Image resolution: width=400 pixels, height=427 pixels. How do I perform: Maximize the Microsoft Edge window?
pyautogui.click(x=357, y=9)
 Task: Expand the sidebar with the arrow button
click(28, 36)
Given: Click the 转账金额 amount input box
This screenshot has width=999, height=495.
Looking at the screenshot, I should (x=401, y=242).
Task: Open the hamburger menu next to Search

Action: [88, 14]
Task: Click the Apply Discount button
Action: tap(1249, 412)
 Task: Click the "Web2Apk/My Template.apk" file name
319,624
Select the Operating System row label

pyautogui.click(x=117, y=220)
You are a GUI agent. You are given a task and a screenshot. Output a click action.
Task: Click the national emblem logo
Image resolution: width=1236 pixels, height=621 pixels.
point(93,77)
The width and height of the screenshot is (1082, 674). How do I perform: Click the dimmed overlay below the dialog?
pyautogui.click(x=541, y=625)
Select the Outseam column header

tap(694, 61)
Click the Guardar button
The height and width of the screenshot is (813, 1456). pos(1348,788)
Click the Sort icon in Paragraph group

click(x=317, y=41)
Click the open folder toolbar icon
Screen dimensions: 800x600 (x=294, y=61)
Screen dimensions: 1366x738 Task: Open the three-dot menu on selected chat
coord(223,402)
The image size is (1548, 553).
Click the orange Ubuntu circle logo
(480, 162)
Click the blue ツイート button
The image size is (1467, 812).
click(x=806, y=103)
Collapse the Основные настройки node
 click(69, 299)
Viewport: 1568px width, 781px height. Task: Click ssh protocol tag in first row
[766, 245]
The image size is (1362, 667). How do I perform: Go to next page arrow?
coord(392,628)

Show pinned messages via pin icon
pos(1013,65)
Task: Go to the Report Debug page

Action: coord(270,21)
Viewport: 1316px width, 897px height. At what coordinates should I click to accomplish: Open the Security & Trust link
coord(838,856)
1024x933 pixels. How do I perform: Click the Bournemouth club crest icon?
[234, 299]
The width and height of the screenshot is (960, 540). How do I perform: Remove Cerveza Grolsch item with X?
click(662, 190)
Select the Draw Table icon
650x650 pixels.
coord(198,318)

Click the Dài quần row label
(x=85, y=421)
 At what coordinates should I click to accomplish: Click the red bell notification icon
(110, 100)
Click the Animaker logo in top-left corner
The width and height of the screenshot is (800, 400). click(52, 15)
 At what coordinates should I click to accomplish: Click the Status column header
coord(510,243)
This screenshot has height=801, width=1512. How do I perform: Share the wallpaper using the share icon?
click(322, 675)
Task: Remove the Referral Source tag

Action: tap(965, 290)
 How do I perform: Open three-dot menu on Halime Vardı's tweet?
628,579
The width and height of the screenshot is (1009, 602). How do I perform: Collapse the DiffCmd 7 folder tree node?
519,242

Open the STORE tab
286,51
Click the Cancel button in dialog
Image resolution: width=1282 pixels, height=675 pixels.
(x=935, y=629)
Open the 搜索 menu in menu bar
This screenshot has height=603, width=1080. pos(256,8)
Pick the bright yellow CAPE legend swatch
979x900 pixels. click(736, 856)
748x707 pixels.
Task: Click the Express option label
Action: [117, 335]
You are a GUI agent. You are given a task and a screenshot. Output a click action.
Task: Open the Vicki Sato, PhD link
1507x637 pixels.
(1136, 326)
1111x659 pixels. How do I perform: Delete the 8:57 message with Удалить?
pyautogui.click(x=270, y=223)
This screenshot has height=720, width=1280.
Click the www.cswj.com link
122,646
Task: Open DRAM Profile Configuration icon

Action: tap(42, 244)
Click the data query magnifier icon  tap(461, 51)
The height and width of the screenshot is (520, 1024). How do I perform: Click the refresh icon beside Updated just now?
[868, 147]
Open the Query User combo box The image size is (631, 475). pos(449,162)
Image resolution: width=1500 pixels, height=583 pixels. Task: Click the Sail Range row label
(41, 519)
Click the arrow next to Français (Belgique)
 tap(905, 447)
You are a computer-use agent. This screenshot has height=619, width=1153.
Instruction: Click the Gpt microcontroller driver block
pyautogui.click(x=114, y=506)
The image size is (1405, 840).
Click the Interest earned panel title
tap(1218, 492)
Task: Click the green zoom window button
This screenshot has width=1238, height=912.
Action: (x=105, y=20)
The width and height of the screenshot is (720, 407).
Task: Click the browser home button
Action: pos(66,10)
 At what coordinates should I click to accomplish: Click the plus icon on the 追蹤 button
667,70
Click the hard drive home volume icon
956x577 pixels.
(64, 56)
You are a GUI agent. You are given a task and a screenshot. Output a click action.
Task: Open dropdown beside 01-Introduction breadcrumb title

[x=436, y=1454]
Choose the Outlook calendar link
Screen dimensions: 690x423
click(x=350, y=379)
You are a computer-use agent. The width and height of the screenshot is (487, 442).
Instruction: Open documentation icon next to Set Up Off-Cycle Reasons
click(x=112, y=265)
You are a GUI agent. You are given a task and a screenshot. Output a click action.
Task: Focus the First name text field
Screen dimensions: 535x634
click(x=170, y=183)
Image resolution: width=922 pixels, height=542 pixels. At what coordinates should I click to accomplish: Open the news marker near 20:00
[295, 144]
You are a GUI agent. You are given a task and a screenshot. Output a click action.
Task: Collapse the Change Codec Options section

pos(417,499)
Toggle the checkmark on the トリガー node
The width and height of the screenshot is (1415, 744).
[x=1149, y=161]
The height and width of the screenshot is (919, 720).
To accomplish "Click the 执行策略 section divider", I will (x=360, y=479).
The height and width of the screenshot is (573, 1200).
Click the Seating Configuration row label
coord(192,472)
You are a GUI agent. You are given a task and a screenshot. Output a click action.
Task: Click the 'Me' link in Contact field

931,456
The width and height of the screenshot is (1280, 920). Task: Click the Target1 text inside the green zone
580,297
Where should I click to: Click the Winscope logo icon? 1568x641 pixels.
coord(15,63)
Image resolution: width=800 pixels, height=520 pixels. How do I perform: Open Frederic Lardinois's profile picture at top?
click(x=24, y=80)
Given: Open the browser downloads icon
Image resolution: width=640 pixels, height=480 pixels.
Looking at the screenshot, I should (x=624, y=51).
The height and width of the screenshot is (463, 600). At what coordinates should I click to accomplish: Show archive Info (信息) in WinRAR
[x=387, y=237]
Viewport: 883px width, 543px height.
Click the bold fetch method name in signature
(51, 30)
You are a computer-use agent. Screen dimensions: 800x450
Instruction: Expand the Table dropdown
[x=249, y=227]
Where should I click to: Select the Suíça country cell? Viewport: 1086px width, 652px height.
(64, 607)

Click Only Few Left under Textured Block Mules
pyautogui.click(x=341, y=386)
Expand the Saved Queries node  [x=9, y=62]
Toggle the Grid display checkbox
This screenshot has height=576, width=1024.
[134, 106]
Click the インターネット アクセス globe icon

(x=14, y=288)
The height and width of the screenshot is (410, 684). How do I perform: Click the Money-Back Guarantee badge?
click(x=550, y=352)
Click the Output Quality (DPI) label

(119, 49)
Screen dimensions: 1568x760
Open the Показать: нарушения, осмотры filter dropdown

• **EXERCISE**: Give the listing again, word for word.

• **ANSWER BOX**:
Image resolution: width=400 pixels, height=427 pixels. How do I perform: Maximize the Microsoft Edge window?
pyautogui.click(x=357, y=9)
 Task: Expand the sidebar with the arrow button
click(28, 36)
Given: Click the 转账金额 amount input box
This screenshot has width=999, height=495.
Looking at the screenshot, I should (x=401, y=242).
Task: Open the hamburger menu next to Search

Action: [88, 14]
Task: Click the Apply Discount button
Action: tap(1249, 412)
 Task: Click the "Web2Apk/My Template.apk" file name
319,624
Select the Operating System row label

pyautogui.click(x=117, y=220)
You are a GUI agent. You are given a task and a screenshot. Output a click action.
Task: Click the national emblem logo
Image resolution: width=1236 pixels, height=621 pixels.
point(93,77)
The width and height of the screenshot is (1082, 674). How do I perform: Click the dimmed overlay below the dialog?
pyautogui.click(x=541, y=625)
Select the Outseam column header

tap(694, 61)
Click the Guardar button
The height and width of the screenshot is (813, 1456). pos(1348,788)
Click the Sort icon in Paragraph group

click(x=317, y=41)
Click the open folder toolbar icon
Screen dimensions: 800x600 (x=294, y=61)
Screen dimensions: 1366x738 Task: Open the three-dot menu on selected chat
coord(223,402)
The image size is (1548, 553).
Click the orange Ubuntu circle logo
(480, 162)
Click the blue ツイート button
The image size is (1467, 812).
click(x=806, y=103)
Collapse the Основные настройки node
 click(69, 299)
Viewport: 1568px width, 781px height. Task: Click ssh protocol tag in first row
[766, 245]
The image size is (1362, 667). How do I perform: Go to next page arrow?
coord(392,628)

Show pinned messages via pin icon
pos(1013,65)
Task: Go to the Report Debug page

Action: coord(270,21)
Viewport: 1316px width, 897px height. At what coordinates should I click to accomplish: Open the Security & Trust link
coord(838,856)
1024x933 pixels. How do I perform: Click the Bournemouth club crest icon?
[234, 299]
The width and height of the screenshot is (960, 540). How do I perform: Remove Cerveza Grolsch item with X?
click(662, 190)
Select the Draw Table icon
650x650 pixels.
coord(198,318)

Click the Dài quần row label
(x=85, y=421)
 At what coordinates should I click to accomplish: Click the red bell notification icon
(110, 100)
Click the Animaker logo in top-left corner
The width and height of the screenshot is (800, 400). click(52, 15)
 At what coordinates should I click to accomplish: Click the Status column header
coord(510,243)
This screenshot has height=801, width=1512. How do I perform: Share the wallpaper using the share icon?
click(322, 675)
Task: Remove the Referral Source tag

Action: tap(965, 290)
 How do I perform: Open three-dot menu on Halime Vardı's tweet?
628,579
The width and height of the screenshot is (1009, 602). How do I perform: Collapse the DiffCmd 7 folder tree node?
519,242

Open the STORE tab
286,51
Click the Cancel button in dialog
Image resolution: width=1282 pixels, height=675 pixels.
(x=935, y=629)
Open the 搜索 menu in menu bar
This screenshot has height=603, width=1080. pos(256,8)
Pick the bright yellow CAPE legend swatch
979x900 pixels. click(736, 856)
748x707 pixels.
Task: Click the Express option label
Action: [117, 335]
You are a GUI agent. You are given a task and a screenshot. Output a click action.
Task: Open the Vicki Sato, PhD link
1507x637 pixels.
(1136, 326)
1111x659 pixels. How do I perform: Delete the 8:57 message with Удалить?
pyautogui.click(x=270, y=223)
This screenshot has height=720, width=1280.
Click the www.cswj.com link
122,646
Task: Open DRAM Profile Configuration icon

Action: tap(42, 244)
Click the data query magnifier icon  tap(461, 51)
The height and width of the screenshot is (520, 1024). How do I perform: Click the refresh icon beside Updated just now?
[868, 147]
Open the Query User combo box The image size is (631, 475). pos(449,162)
Image resolution: width=1500 pixels, height=583 pixels. Task: Click the Sail Range row label
(41, 519)
Click the arrow next to Français (Belgique)
 tap(905, 447)
You are a computer-use agent. This screenshot has height=619, width=1153.
Instruction: Click the Gpt microcontroller driver block
pyautogui.click(x=114, y=506)
The image size is (1405, 840).
Click the Interest earned panel title
tap(1218, 492)
Task: Click the green zoom window button
This screenshot has width=1238, height=912.
Action: (x=105, y=20)
The width and height of the screenshot is (720, 407).
Task: Click the browser home button
Action: pos(66,10)
 At what coordinates should I click to accomplish: Click the plus icon on the 追蹤 button
667,70
Click the hard drive home volume icon
956x577 pixels.
(64, 56)
You are a GUI agent. You are given a task and a screenshot. Output a click action.
Task: Open dropdown beside 01-Introduction breadcrumb title

[x=436, y=1454]
Choose the Outlook calendar link
Screen dimensions: 690x423
click(x=350, y=379)
You are a computer-use agent. The width and height of the screenshot is (487, 442).
Instruction: Open documentation icon next to Set Up Off-Cycle Reasons
click(x=112, y=265)
You are a GUI agent. You are given a task and a screenshot. Output a click action.
Task: Focus the First name text field
Screen dimensions: 535x634
click(x=170, y=183)
Image resolution: width=922 pixels, height=542 pixels. At what coordinates should I click to accomplish: Open the news marker near 20:00
[295, 144]
You are a GUI agent. You are given a task and a screenshot. Output a click action.
Task: Collapse the Change Codec Options section

pos(417,499)
Toggle the checkmark on the トリガー node
The width and height of the screenshot is (1415, 744).
[x=1149, y=161]
The height and width of the screenshot is (919, 720).
To accomplish "Click the 执行策略 section divider", I will (x=360, y=479).
The height and width of the screenshot is (573, 1200).
Click the Seating Configuration row label
coord(192,472)
You are a GUI agent. You are given a task and a screenshot. Output a click action.
Task: Click the 'Me' link in Contact field

931,456
The width and height of the screenshot is (1280, 920). Task: Click the Target1 text inside the green zone
580,297
Where should I click to: Click the Winscope logo icon? 1568x641 pixels.
coord(15,63)
Image resolution: width=800 pixels, height=520 pixels. How do I perform: Open Frederic Lardinois's profile picture at top?
click(x=24, y=80)
Given: Open the browser downloads icon
Image resolution: width=640 pixels, height=480 pixels.
Looking at the screenshot, I should (x=624, y=51).
The height and width of the screenshot is (463, 600). At what coordinates should I click to accomplish: Show archive Info (信息) in WinRAR
[x=387, y=237]
Viewport: 883px width, 543px height.
Click the bold fetch method name in signature
(51, 30)
You are a computer-use agent. Screen dimensions: 800x450
Instruction: Expand the Table dropdown
[x=249, y=227]
Where should I click to: Select the Suíça country cell? Viewport: 1086px width, 652px height.
(64, 607)

Click Only Few Left under Textured Block Mules
pyautogui.click(x=341, y=386)
Expand the Saved Queries node  [x=9, y=62]
Toggle the Grid display checkbox
This screenshot has height=576, width=1024.
[134, 106]
Click the インターネット アクセス globe icon

(x=14, y=288)
The height and width of the screenshot is (410, 684). How do I perform: Click the Money-Back Guarantee badge?
click(x=550, y=352)
Click the Output Quality (DPI) label

(119, 49)
Screen dimensions: 1568x760
Open the Показать: нарушения, осмотры filter dropdown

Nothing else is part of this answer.